Margot watched the young nurse tripping energetically along Post Street toward the streetcar stop, her cape fluttering around her sturdy black-stockinged legs. Rossi was proving, at least so far, to be everything Alice Cardwell had promised. She was hardworking, eager to learn, direct but kind with the patients, and deft with bandages. She would work out very well. Margot couldn’t wait to tell Frank all about her.
She went back into the clinic for her own coat and hat, but as she passed the desk she took a swift peek into the cash box. She had put in some money, so the nurse could make change if need be. There had been five dollars in the box when she opened it that morning. Now, at a glance, she guessed there must be nine there, including two paper ones. She shook her head in wonderment at these riches as she shrugged into her coat and put on her hat.
It wasn’t until she had gone around to put out the lights, and was locking the door, that she remembered that strange bubble on the side of the foundation. It was as if the sapphire, that object Preston had cared about so much, and which he had held as he died, was trying to emerge from its tomb.
She turned the key and dropped her key ring into the pocket of her coat. As she pulled the collar up against the cold, she told herself not to behave like a superstitious child. She stamped down the brick walk, impatient with the strange thoughts and impressions that had confused the final hours of what had otherwise been a most satisfying day.

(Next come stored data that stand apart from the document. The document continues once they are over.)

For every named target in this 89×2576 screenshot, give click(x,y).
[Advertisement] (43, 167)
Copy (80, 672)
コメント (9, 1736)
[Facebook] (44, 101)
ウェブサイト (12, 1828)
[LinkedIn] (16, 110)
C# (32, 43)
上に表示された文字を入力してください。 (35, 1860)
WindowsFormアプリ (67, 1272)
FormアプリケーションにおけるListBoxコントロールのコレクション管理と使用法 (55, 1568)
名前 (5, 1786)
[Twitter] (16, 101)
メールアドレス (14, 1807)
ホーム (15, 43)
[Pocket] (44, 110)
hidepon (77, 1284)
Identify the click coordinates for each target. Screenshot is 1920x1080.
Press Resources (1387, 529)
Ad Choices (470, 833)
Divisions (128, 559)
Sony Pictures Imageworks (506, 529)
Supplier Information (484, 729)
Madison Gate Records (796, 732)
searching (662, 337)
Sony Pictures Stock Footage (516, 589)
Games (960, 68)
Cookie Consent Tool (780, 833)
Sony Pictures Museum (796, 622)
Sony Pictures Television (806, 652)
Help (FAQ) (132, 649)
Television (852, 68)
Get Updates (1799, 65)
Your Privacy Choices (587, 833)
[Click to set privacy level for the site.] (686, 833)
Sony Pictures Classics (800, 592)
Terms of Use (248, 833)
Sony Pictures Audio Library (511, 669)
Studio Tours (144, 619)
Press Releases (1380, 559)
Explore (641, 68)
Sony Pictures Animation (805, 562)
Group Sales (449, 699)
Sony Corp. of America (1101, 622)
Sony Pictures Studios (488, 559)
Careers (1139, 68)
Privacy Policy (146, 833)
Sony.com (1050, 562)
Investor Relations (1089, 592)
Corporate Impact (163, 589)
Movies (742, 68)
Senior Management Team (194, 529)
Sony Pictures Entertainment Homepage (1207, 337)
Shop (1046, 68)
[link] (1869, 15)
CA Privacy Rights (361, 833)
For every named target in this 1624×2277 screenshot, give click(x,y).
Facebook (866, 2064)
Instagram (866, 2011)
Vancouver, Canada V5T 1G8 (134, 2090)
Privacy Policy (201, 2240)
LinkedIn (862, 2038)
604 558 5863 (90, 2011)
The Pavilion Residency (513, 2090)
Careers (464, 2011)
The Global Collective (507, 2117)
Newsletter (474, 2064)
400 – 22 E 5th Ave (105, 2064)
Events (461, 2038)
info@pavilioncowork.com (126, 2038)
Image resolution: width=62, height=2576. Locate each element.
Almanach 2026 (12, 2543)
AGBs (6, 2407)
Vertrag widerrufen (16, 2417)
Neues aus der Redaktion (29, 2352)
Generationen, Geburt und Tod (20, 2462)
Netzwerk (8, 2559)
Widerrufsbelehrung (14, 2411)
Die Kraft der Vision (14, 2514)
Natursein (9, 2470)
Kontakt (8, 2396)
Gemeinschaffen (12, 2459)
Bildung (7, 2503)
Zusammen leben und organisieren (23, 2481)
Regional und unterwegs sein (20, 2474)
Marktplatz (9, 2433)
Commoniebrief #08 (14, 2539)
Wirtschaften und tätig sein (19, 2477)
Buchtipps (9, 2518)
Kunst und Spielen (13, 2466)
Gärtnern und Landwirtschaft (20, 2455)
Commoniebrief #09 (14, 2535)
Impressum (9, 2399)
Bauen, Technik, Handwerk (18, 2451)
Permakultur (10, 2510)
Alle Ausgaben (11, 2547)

She glanced up, and the smile returned to her face. Blake was there, just as he used to be. The Essex gleamed through the darkness, its headlamps lighting her way. Blake touched his cap as she walked toward him. “Good evening, Dr. Margot,” he said, and there wasn’t a trace of a Southern accent in his deep voice. “I trust you had a good day.”
“Good evening, Blake,” she said. “It was a wonderful day.”
“Very good,” he said calmly, as he held the door for her. “Very good.”